All those amazing peppers? Gone. The eggplant? Nope. Tomatoes? Out of 50 plants, only 12 are still alive and thriving. Cucumbers? Dead. Celeriac? Entire flat, kaput. Corn? Deer ate it. My true talent seems to be for purslane, or pigweed as it’s called around here. The weed that sends farmers running for Roundup? Thank goodness it’s actually one of the most nutritious plants in any garden…threw me a bone on that one…
But, I’ve rebounded. My zucchini harvest is wearing me out, my tomatoes are promising, as are the cantaloupes and brussels sprouts. The pumpkins are going crazy and the fodder beets are plodding along. I’ve added rows of late beans, pickling cucumbers, swiss chard and turnips as well as some cilantro, fennel and basil.
But the one crop I don’t ever seem to screw up? Beets. I’m a latecomer to beet love. I had never had a fresh-from-the-garden beet or one without vinegar, sugar or a Harvard education. All of which I really hate. To me, the taste of a canned beet is exactly what it tastes like when I’m swimming and snort water up my nose. Decidedly unpleasant.
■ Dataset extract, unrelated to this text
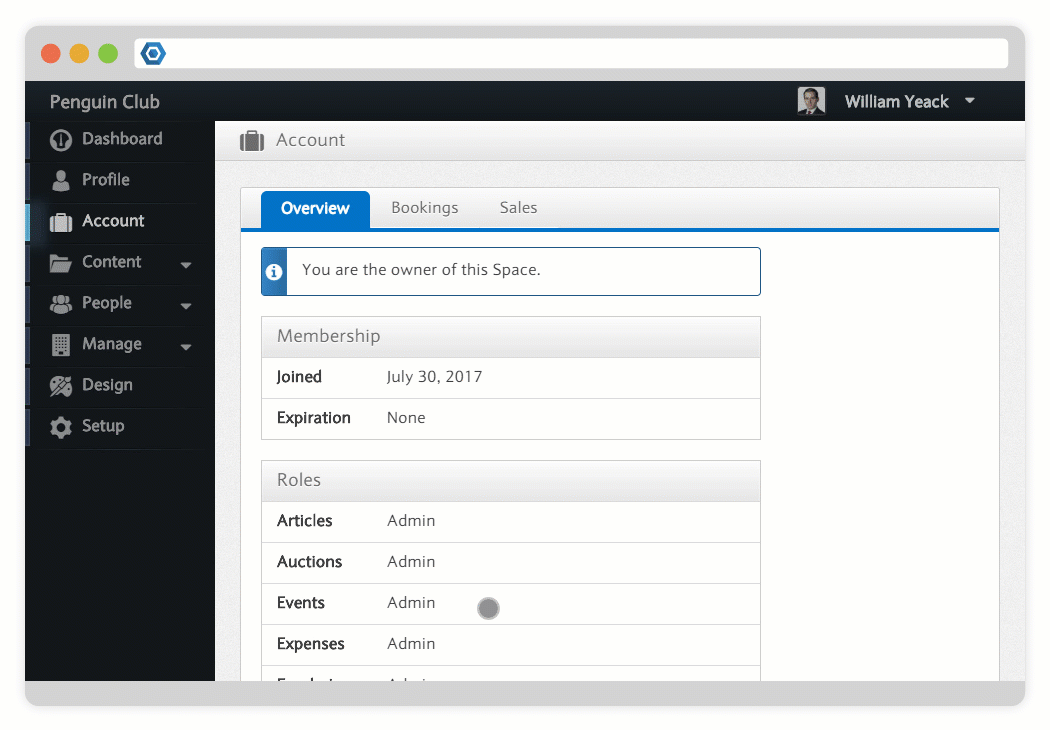Expand the Manage submenu arrow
So, my first real still-warm-from-the-garden beets were a real delight for me. I truly had no idea how deliciously enjoyable a beet could be. And, the revelation that beets could be simply roasted, slipped of their skins and served with nothing but good butter and salt, well that’s changed everything. Consider me a raving fan.
This year, I am very excited that my seeds are all heirlooms, organic and not one cent of my money went to Monsanto. I decided to branch out and try two kinds of beets: Boro, a traditional red variety, and Touchstone Gold, a golden beet. The Boros are mildly flavored and delicious, and the Touchstone Golds are the most beautiful, luminous color I can imagine. Even caked with dirt they shimmer and glow – truly breathtaking.
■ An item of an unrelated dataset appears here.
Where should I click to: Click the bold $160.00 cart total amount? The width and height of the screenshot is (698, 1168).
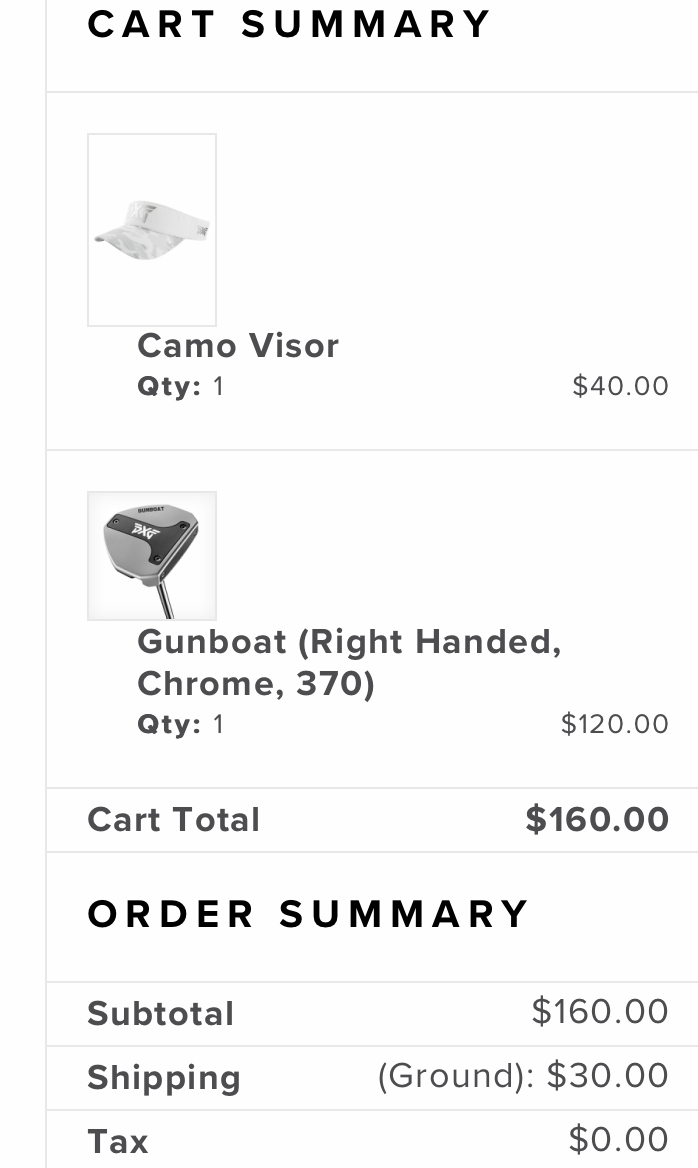click(597, 820)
Having no human babies of my own, I can’t help but chuckle over new parents’ universal compulsion to share baby photos. And now as a new-ish gardener, the urge to share veggie photos is nearly as powerful. Funny… but the wonder of both just never gets old.
I decided to harvest half of my beets the other day and, since the tops are even more nutritious than the roots, I made sure to carefully preserve both. The Touchstone Gold greens are especially tasty and mild and were surprisingly tender. Even if the beets themselves weren’t sweet and tasty – which they are, and not such a treat for the eyes – which I totally enjoyed, I’d still grow them just for the greens. Very good both raw and steamed.
Okay, Touchstone Gold commercial over, what am I going to do with all those beets and greens?
I see all you preservers jumping through hoops with five spice this, multiple combinations and off the charts degree of difficulty projects. And, while I admire it with all my heart, that’s just not what gets eaten around here. And, I like to cook, so I like to keep my options open. Unflavored stuff gives me the freedom to follow my seasoning fancy when it’s time to put it on the plate.
My beets are roasted – simply washed, tossed in a bit of olive oil, covered with foil and put in a 375˚ F oven until they’re done. I had a little variety in my beet sizes, so the smaller ones came out after about 30 minutes, and the bigger ones at around 50 minutes.
I left them in a bowl covered with foil on the counter overnight, and in the morning with a little squeeze they squirted right out of their skins. I sliced them, measured them into two-serving portions and put them in zip-lock freezer bags. Be sure to lay them flat, squeeze out all the air before sealing and label each bag before putting in the freezer. Now all winter I’ll have an easy side ready to go – just defrost, nuke, top with a pat of butter, some olive oil, tangy cheese or use in your favorite beet recipe. You’ll never notice it’s fresh from the freezer instead of straight from the garden.
But the tops?? What to do with them? My harvest wasn’t a huge one, just a manageable one. I ended up with a little over 2 pounds of greens. I want to love beet greens, but they do wear a little thin for me. To the rescue: a nearly forgotten recipe from one of my most used cookbooks, Cucina and Famiglia – a charming book with reminiscences from two Italian families and is a companion to Stanley Tucci’s jewel of a film, A Big Night.
Of course I didn’t follow the recipe, but I did make the crust exactly (it’s perfect) and the filling as a strong suggestion. As this blog evolves, I’m sure you’re starting to notice I’m a bit of a one trick pony. Got extra fruit, veggies or leftovers to get rid of? Easy, tuck it into a crust and it becomes a whole new dish. I haven’t tired of the variations yet…
So now, I’ve got some pretty summer beets waiting to cheer me up some future chilly day and a lovely torta salata (that’s pie to me) made with my fresh, tender, organic beet greens, home-grown onion, freshly grated Gruyère and bacon for dinner tonight.
I love the crust on this pie. It’s an interesting recipe – very wet & sticky to work with, but adds a buttery, peppery white-wine-y accent perfect for a savory meat or veggie stuffed pie. I baked this pie in a 10-inch Springform pan – it is a tall pie. If you use a regular pie pan you may need to divide the recipe. Click here for the printable recipe.
Another option is to bake in a 9 x 15” baking sheet with a 1-inch rim, cut into small cubes and serve either hot or room temperature as an appetizer. I’ve done this several times and it’s always a hit, even with those who don’t much like greens.
Okay friends, surprise me. What have you done with your greens?